Interesting Editorials
May 26th, 2008 by Ben
Some good stuff in the Herald today.
A criticism of the PM’s nonsensical use of language by Phillip Coorey.
At first, Rudd stunned his assailant with a burst of trademark jibber jabber that was supposed to pass for explanation.
Then the coup de grace: “Now we must cut our cloth to make sure it fits and that applies to the totality of the budget.”
Miranda Devine gives the anti-roo-culling lobby a big serve. I’m sick of this too.
The Australian philosopher Peter Singer, Professor of Bioethics at Princeton University, has built an international reputation on his view that upholding human exceptionalism is “speciesism, and wrong for the same reasons that racism and sexism are wrong. Pain is equally bad, if it is felt by a human being or a mouse.” He has suggested the animal kingdom be divided into “non-human persons”, such as apes and dogs, and “human non-persons”, such as old or defective people.
The animal rights revolution, for which Singer has been the intellectual spear-carrier, is summed up in the quote of Ingrid Newkirk, co-founder the animal rights group PETA: “A rat is a pig is a dog is a boy. They are all mammals.”

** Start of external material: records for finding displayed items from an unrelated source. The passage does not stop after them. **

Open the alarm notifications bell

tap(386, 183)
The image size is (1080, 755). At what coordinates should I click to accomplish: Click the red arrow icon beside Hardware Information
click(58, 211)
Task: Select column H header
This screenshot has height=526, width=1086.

It is nothing less than a revival of the ancient quasi-religion of animism, which bestows souls on animals and has marked some of the most primitive, brutal hunter-gatherer societies on Earth. It obscenely channels away from humanity the limited resources of public compassion and social justice.
Artists as martyrs? I agree with Paul Sheehan.
Because pederasts and child sexploiters have had a dream run in our society. A subculture of pedophilia among gays, an epidemic of child sexual abuse in the Aboriginal community, and a multimillion porn industry on the internet have all been protected variously by privacy laws, artistic licence, freedom of expression, and Aboriginal rights. What these rights have done is mask, exacerbate or even rationalise a significant and growing problem.